Nevertheless, and according to the current versions of the software, please observe both set of tools are not necessary at the same time. So you can feel free to install one, the other or both. Even, not all the tools within a set are mandatory; please have a look on the description of each tool in order to know wether it suits for your deployment or not.
##Intended audience This document is mainly addressed to those service providers aiming to expose a BigData Analysis GE-like services. For those service providers, the data analysis is not a goal itself but providing ways others can perform such data analysis. This especially applies to Openstack's Sahara and Sinfonier installation.
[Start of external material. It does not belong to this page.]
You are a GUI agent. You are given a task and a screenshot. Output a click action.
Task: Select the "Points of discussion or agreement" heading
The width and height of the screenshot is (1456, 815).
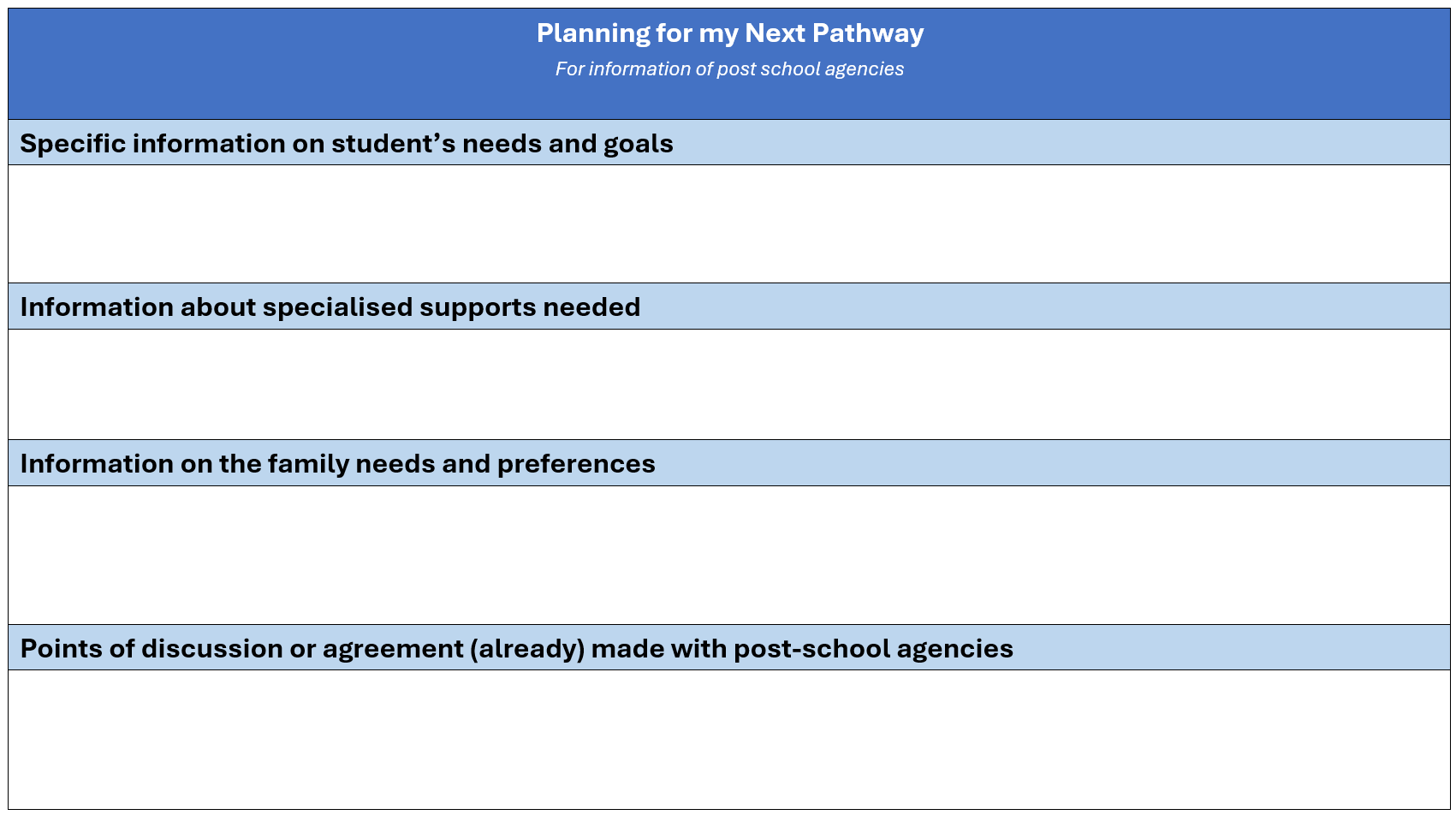(x=516, y=649)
If you are a data scientist willing to get some insights on certain data; or you are a software engineer in charge of productizing an application based on a previous data scientist analysis, then please visit the User and Programmer Guide; and/or go directly to the FIWARE Lab global instance of Cosmos, there you will find an already deployed infrastructure ready to be used through the different APIs.
If you don't relay on FIWARE LAB global instance of Cosmos and you want to use Hadoop, do not install Cosmos; that will be as installing a complete Cloud just for creating a single virtual machine. Instead, simply install a private instance of Hadoop!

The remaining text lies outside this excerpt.